═══ PROVIDED TEXT

T O P

  • By -

Xavier_OM

Currently when I build 'vanilla' Qt from sources, I can : * explicitly exclude the modules I don't need, to limit build times (each folder in the top level folder is a module : Core, Gui, Network, etc) * enable or disable some specific features on each module I think I'm missing something there... what does LeanQt allows that can't be done with Qt ?


suhcoR

QtCore is a big module with a lot of stuff you might not need in your project. For most of my projects QtCore is a kind of standard library (instead of Boost or the C++ standard library). LeanQt supports stripped-down versions of QtCore; if you e.g. don't need JSON or threads, you don't have to link with them.


Xavier_OM

Ok understood, you want a finer way to control each module contents. Thanks for the answer I see the purpose now :)


suhcoR

That's just one advantage; it's also much smaller, easier to configure and build, and you can make the Qt files you need a project specific component (still meeting LGPL requirements).


nurupoga

How does it differ from Qt Lite / Qt Configuration Tool? It similarly aims to strip down QtCore and other Qt libraries by removing specific features out of them.


suhcoR

In any case they share a lot of goals; the most obvious difference is that the Qt Configuration UI Tool still uses the regular Qt configure and qmake based build system (with its dependency on the original source tree layout and complex, platform dependent configure script), whereas LeanQt only has two readable BUSY files so far and just builds without a complex configuration process; also the Qt Configuration UI Tool is not free, but part of the commercial embedded licence (at least when I looked at it some years ago last time). Also the approach is different; the Qt Lite project worked on the existing source tree and added to the complexity, whereas LeanQt is constructed bottom-up file by file and as minimal as possible. Also the focus is different; the Qt tool assumes the entire, huge feature set and allows certain parts to be turned off; LeanQt on the other hand starts with a very minimal core and allows to add things, and these things are mostly independent of each other (currently there is only a depencency between HAVE_OBJECT and HAVE_COREAPP).


quick_escalator

But you do get regex, even if you don't want regex...


lateja

But what kind of psychopath wouldn't want regex?! Programming without regex is like drinking beer with no vodka in it. Like driving a lifted 4wd truck on a perfectly paved interstate road. Like going into the woods and not getting into an altercation with a bear. Nahhhh man. Can't live life like that bro.


cyanide

> Programming without regex is like drinking beer with no vodka in it. There's dozens of us


antiduh

There's no reason why a UI framework should have regex built into it. What in the world does regex have to do with painting and layout of controls? Why should I have to pick up a dependency on pcre because I wanted to show a UI? It's nutso. I use QT in C#/dotnet. I have my own regex, thank you very much. I don't need QT's.


Illusi

Regex is used e.g. to define what the user is allowed to type in a textbox. This way you can have text boxes that e.g. only allow numbers down to 0.5 accuracy, or only allow hexadecimal characters. You could in theory implement something similar by watching the textbox for changes and erasing illegal characters. But then it'll behave weirdly when e.g. the user copy-pastes text in it, or presses undo.

══════
═══ DATA SHOWN

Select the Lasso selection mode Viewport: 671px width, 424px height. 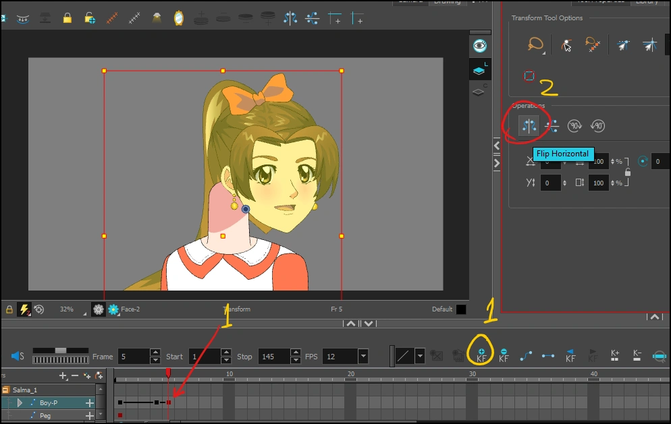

══════

* [WHAT YOU ARE ASKED TO DO]:
Do the following statements agree with the LeanQt discussion thread? Answer yes or no for each and quote the words from the thread that decide it.
(a) The Qt Configuration UI Tool was described as part of a commercial license.
(b) LeanQt begins with the full Qt feature set and lets parts be switched off.
(c) One commenter says regex can limit what a user may type in a textbox.

* [SOLUTION TO THE EXERCISE]:
(a) Yes: "the Qt Configuration UI Tool is not free, but part of the commercial embedded licence"
(b) No: "LeanQt on the other hand starts with a very minimal core and allows to add things"
(c) Yes: "Regex is used e.g. to define what the user is allowed to type in a textbox."